Today at Dell Technologies World 2018, Pivotal Software, Inc. announced its Built to Adapt Benchmark report, commissioned by Longitude Research Ltd, a Financial Times Company, and Ovum Ltd. The benchmark is designed to gauge how well an organization builds software that delivers business value. Pivotal has been using the benchmark over the last year to assess the software development proficiency of companies across five industries and six countries and included 1,659 information technologists.
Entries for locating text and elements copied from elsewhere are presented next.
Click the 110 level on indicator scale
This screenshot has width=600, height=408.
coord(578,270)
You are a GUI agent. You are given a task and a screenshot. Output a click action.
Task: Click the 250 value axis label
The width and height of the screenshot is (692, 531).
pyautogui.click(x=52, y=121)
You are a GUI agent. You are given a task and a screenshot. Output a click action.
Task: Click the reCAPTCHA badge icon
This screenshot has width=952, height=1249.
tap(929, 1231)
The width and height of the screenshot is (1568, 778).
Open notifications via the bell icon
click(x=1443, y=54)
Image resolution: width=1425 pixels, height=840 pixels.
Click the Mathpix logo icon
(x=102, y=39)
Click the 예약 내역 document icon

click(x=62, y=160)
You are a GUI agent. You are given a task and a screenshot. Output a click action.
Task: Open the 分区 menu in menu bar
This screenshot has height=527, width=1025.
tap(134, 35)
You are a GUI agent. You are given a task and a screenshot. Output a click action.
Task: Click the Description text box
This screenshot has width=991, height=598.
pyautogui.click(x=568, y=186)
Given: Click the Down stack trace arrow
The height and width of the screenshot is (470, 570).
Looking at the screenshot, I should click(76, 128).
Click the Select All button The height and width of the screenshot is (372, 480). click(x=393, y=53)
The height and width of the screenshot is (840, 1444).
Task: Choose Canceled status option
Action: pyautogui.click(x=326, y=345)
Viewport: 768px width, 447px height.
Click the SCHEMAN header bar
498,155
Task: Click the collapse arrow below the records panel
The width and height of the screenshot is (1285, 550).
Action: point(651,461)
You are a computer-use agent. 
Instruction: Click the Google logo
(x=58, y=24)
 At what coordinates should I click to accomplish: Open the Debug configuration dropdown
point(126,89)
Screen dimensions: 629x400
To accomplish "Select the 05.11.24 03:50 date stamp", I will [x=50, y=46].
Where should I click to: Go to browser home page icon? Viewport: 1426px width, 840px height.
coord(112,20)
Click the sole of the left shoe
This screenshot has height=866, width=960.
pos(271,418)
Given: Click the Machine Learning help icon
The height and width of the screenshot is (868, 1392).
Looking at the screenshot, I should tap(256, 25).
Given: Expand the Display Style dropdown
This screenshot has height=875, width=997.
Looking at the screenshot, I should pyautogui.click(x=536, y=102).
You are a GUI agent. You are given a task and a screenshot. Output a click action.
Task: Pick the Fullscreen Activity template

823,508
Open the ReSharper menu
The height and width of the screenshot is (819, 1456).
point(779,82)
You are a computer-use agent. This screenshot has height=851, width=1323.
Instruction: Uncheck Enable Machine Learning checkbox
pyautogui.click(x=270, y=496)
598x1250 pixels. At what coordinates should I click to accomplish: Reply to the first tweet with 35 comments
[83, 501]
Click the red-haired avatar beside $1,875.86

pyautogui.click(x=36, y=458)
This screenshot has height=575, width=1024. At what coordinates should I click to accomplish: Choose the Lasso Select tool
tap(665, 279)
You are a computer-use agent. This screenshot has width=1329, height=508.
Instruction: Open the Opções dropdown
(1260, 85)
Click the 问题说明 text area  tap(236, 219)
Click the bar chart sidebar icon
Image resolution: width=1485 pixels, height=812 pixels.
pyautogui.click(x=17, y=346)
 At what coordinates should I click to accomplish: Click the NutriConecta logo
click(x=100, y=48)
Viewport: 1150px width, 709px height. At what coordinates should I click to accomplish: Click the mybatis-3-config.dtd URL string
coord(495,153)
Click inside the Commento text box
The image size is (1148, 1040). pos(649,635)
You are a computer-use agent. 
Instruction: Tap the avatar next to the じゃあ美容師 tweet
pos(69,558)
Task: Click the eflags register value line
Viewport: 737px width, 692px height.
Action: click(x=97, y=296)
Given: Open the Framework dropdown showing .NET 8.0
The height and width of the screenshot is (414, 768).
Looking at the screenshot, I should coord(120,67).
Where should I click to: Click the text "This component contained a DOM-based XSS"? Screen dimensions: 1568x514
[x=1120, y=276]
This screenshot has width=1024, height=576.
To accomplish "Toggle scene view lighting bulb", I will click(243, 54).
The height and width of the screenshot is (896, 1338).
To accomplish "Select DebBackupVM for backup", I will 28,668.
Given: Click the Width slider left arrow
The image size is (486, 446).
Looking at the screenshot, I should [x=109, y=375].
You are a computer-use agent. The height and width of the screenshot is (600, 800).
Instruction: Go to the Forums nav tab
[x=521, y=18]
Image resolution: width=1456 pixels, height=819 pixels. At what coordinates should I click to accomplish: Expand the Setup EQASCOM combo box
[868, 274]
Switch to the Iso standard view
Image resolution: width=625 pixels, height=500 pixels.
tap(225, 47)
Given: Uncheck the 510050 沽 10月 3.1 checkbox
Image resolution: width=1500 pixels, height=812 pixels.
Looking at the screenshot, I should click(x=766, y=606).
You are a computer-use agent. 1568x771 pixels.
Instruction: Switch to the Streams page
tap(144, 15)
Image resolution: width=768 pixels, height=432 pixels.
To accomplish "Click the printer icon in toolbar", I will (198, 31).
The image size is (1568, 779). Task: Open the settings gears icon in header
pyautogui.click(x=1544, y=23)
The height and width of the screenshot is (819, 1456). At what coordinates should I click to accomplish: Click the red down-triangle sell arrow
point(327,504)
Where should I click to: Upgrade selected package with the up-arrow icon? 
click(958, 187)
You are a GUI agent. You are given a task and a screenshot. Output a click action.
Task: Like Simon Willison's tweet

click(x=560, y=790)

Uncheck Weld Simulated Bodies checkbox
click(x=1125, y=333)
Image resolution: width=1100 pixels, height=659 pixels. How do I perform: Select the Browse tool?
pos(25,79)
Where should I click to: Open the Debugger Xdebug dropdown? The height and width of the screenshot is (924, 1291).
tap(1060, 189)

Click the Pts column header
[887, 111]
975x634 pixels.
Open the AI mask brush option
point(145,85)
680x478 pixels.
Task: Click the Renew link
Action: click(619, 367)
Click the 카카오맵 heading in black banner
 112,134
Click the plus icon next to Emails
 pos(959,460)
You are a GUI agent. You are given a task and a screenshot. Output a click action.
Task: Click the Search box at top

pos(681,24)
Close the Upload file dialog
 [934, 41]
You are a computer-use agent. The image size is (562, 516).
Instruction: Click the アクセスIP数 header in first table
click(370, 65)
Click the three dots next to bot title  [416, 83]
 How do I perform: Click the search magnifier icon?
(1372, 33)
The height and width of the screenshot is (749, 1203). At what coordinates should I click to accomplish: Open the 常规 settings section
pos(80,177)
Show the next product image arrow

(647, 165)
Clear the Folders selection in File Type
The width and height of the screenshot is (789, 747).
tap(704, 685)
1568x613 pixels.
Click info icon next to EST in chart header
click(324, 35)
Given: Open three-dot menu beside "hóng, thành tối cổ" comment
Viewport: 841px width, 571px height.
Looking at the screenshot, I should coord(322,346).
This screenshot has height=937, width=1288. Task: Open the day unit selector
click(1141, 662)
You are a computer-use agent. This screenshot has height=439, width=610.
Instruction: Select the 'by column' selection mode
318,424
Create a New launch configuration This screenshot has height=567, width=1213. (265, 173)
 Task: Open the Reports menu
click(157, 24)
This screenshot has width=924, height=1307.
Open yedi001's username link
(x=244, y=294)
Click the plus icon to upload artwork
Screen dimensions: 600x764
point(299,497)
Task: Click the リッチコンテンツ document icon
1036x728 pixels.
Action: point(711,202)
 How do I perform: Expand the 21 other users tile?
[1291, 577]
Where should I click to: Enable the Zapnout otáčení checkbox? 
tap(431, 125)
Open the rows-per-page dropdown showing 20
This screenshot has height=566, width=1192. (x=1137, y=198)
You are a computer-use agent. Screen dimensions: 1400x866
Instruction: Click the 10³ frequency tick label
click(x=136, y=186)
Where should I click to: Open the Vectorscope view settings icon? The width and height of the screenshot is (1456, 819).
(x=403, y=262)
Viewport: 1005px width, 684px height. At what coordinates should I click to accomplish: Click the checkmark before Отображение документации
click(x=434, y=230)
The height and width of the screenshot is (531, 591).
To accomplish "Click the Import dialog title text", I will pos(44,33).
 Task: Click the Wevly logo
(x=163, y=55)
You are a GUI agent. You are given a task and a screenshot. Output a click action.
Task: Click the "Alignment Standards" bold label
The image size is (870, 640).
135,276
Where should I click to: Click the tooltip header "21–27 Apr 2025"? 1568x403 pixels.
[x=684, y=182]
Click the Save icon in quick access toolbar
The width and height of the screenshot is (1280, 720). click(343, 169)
Software needs to deliver business value if it is to be deemed worthy of implementing in a business setting. The benchmark announced today is designed to figure out how well software works and looks at five outcomes: Speed, Stability, Scalability, Security, and Savings. These five outcomes more or less cover the spectrum of business needs as companies are looking more and more to become software-defined. 

Key findings include:

  • Speed:
    • US firms polled are most likely to get continuous or daily feedback from customers (52%) as opposed to 43% in Germany and 38% in the UK.
    • 54% of US firms polled are deploying code on a continuous, hourly or daily basis. That fares well against the global average polled of around 38%, but well behind Germany, where 72% of firms polled are deploying on a continuous, hourly, or daily basis.
  • Stability:
    • Of the US firms polled, it takes an average of 61 days to restore service after a major failure or service interruption. In particular, the very high mean time to recovery reported by telecoms (91 days), retail (72 days), and insurance (58 days) firms polled bring this metric up.
    • US firms report approximately 22% of their software launches or upgrades are delayed due to defects.
  • Scalability:
    • 45% of applications run by US firms polled have been built or refactored to run in the cloud, compared with between 31% (Germany) and 38% (Australia) across other markets surveyed.
    • Only in the US are half of firms (51%) polled spending more on developing new and/or refactoring legacy software than they are on maintaining existing IT systems. In the UK and Germany, just 43% and 44% of firms polled are managing the same.
    • US firms polled offer a mixed picture on scalability.
      • More than half of US firms (55%) polled stated scaling their infrastructure to accommodate a doubling of workloads would require minimal structural changes, compared with an average of 38% across all markets polled.
      • However, one-third of those firms (32%) say doing so would result in extremely high levels of service disruption, compared with an average of 16% across other markets polled.
  • Security:
    • 33% of US companies polled reported having new or existing apps paused 11 or more times in the past year due to security concerns, as opposed to only 12% in Germany or 15% in UK. 
  • Savings:
    • US IT budgets are among the least flexible, with half of polled firms (50%) saying budgets are fully committed at the start of the year, making it difficult to initiate projects mid-cycle.
    • US firms are leading the way on automation, with more polled firms than anywhere else:
      • Performance monitoring is mostly or fully automated at 70% US firms, compared with an average of 53% across all markets (highest 60% in Germany, lowest 36% in Japan).
      • Infrastructure provisioning is mostly or fully automated at 58% US firms, compared with an average of 37% across all markets (highest 46% in Germany; lowest 17% in Japan).
      • Software testing is fully or mostly automated at 56% US firms, compared with an average of 42% across all markets (highest 50% in Germany; lowest 29% in Japan).
    • US software teams polled have an average of more than 6 software developers to every operations/QA team member, compared with between 3–4 in APAC.
    • US developers polled are spending more time (42%) than elsewhere writing code for new products and features, as opposed to carrying out maintenance of troubleshooting old code.